Pont de l'Alma köprüsünden geçip kuleye doğru yürüyoruz. Seine nehri boyunca güzel restoranlar ve kafeler devam etmekte. Ufak bir parkın içinden geçerek ulaşıyoruz Eiffel'e. İnsanlar kulenin üst katlarına çıkıp eşsiz bir Paris manzarası seyretmek için uzun kuyruklar oluşturmuşlar. Ama ben, ‘bu çirkinliği görmemek için her gün kulenin tepesinde' yemek yiyen ünlü yazar Guy de Maupassant'ın aksine, hiç hevesli değilim yukarı çıkmaya. Bu kuleyi ve Paris'in her yerinden görülen siluetini seviyorum. Farklı olduğu için bir sürü hakarete katlanmak zorunda kalan, son derece zarif bir sanat eseri bence o. Paris'i Paris yapan mihenk taşı, bir sanatçı dokunuşu. Kim ne derse desin aldırmadan, mağrur duruşlu, hiç yıpranmayan ve asil bir sevgili gibi izliyor şehri her gün, her gece…

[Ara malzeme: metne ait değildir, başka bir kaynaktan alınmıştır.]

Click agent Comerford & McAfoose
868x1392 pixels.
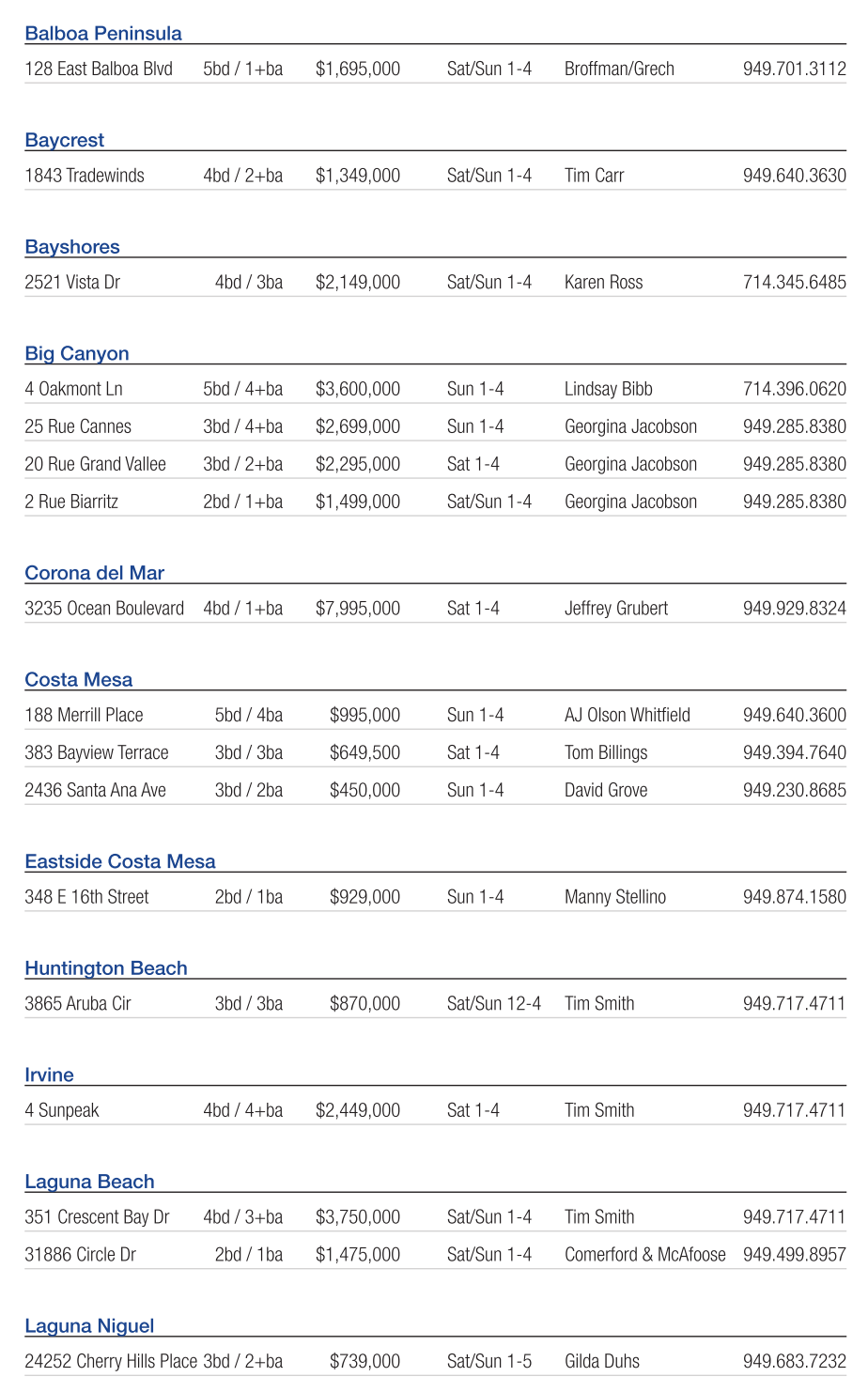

Acıkıyoruz. Pont de l'Alma yakınlarındaki ünlü bir restoranda akşam yemeği yiyoruz. Hayatımda yediğim en güzel soğan çorbası ve Cafe de Paris soslu biftek… Yanında lezzetli Fransız birası. Bu yemeklerin neden bu denli ünlü olduğunu anlamak zor değil. Biraz sonra ise, yaşamımdaki en keyifli, en leziz akşamlardan biri, soğuk bir rüzgara eşlik eden, şiddetli bir yağmurun başlamasıyla gölgeleniyor. Ağustos ortasında kışa döndü hava. Taksi bulmak neredeyse imkansız, çaresiz yürüyoruz en yakın metro girişine kadar. Islansak da yapacak bir şey yok. Paris'teyiz ya diyoruz, önemli olan bu şimdi…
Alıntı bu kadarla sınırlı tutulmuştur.